Da traf am 15. Dezember 1854 bei der Verwaltung des Rülzheimer Armenhauses eine Ministerialverfügung aus München ein, die kurz und bündig, ohne nähere Begründung, verkündete, daß die Berufung der Ordenstöchter des Allerheiligsten Erlösers aus Niederbronn bei Straßburg zur Übernahme der Krankenpflege in Anstalten und Gemeinden der Pfalz nicht genehmigt werden könne, und daß hiernach die kgl. Regierung daselbst das weiter Geeignete zu verfügen habe 337).

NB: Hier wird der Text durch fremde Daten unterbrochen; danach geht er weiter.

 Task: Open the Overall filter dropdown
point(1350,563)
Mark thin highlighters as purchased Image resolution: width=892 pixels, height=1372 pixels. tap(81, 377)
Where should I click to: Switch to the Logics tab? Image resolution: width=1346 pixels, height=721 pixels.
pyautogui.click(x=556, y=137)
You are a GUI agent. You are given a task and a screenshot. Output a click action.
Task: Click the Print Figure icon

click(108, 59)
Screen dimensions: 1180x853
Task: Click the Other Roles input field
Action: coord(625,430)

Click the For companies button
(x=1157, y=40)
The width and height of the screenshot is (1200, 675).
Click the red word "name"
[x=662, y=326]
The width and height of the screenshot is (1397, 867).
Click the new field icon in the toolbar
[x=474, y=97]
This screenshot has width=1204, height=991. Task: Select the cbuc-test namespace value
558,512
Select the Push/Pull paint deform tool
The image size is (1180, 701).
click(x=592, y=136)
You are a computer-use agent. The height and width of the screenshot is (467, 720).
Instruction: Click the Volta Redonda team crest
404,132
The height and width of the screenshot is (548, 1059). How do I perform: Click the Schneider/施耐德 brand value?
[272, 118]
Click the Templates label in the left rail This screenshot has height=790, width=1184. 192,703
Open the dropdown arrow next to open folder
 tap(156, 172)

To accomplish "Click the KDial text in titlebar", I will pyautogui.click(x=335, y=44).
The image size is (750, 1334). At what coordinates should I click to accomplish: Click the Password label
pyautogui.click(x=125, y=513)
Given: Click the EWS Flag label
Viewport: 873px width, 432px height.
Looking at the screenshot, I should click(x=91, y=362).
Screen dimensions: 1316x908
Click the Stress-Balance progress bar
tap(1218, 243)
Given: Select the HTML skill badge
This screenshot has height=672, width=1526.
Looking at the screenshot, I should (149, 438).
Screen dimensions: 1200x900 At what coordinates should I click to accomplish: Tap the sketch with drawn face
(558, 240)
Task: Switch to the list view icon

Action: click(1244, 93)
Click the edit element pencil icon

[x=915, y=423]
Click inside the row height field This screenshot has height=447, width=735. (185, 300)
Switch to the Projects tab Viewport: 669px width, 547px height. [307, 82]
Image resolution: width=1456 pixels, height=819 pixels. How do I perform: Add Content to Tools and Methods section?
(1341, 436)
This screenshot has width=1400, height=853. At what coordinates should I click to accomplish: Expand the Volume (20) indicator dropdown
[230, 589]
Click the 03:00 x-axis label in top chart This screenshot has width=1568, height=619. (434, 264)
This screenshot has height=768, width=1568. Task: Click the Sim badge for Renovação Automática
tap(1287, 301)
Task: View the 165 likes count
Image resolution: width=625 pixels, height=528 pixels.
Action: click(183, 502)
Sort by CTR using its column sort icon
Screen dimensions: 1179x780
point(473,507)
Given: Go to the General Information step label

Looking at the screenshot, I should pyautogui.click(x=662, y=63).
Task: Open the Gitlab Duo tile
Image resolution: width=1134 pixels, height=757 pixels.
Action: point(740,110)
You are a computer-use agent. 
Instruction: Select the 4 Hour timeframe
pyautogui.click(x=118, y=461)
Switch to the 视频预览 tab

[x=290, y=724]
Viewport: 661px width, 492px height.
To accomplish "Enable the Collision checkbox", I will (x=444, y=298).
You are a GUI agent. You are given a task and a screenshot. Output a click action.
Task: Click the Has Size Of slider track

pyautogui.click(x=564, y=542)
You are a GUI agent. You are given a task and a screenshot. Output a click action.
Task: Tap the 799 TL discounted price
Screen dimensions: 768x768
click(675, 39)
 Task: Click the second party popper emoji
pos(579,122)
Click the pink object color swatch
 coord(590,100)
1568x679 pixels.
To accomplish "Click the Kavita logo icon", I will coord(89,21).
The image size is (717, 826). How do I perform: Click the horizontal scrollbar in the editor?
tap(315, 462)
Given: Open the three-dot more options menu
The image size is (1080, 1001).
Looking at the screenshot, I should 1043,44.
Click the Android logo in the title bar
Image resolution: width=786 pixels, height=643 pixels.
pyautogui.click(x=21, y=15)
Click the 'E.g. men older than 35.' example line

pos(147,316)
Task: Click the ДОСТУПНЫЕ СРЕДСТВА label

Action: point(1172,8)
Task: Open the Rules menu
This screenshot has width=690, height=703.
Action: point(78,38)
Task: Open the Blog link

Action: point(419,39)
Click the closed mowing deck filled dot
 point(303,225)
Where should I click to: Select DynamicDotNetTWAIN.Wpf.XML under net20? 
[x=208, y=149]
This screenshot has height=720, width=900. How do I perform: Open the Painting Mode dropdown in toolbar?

Diese Verfügung wurde gleichzeitig den Landkommissariaten zu Homburg, Neustadt und Pirmasens wegen der Niederbronner Filialen zu Landstuhl, Hambach und Pirmasens zugeschickt. Dem Wortlaute nach galt sie nur der Anstellung von Schwestern in Gemeinden und öffentlichen Anstalten, nicht aber für alle jene Fälle, wo die Schwestern von Privaten und Privatvereinen in den Dienst der Wohltätigkeit gestellt waren. Die pfälzische Regierung aber, dehnte die Ministerialentschließung auch auf diese Fälle aus und verbot den Schwestern den Aufenthalt in der Pfalz überhaupt. Am 28. Dezember wurde der Stadtpfarrer von Pirmasens durch den Landkommissar Beer benachrichtigt, daß im Sinne der Münchner Verfügung "die in allen Zweigen der Armenpflege seither verwendeten vier Schwestern ihre bisherige Amtstätigkeit einzustellen und in ihr Mutterhaus oder in ihre Heimat zurückzukehren haben". Noch rücksichtsloser ging der Landkommissar zu Homburg vor, welcher anordnete, daß die Schwestern zu Landstuhl innerhalb drei Tagen das Land zu verlassen hätten; die kräftige Einsprache des dortigen St. Johannisvereins hatte zur Folge, daß die Ausweisungsfrist auf acht Tage verlängert wurde, doch müßten die Schwestern sofort ihre Tätigkeit einstellen. Anerkennung verdient die Haltung des Neustadter Landkommissars Kurz, der erst am 7. Januar 1855 dem Bürgermeister und Pfarrer zu Hambach eröffnete, daß die dortigen Schwestern innerhalb drei Wochen die Gemeinde zu verlassen hätten.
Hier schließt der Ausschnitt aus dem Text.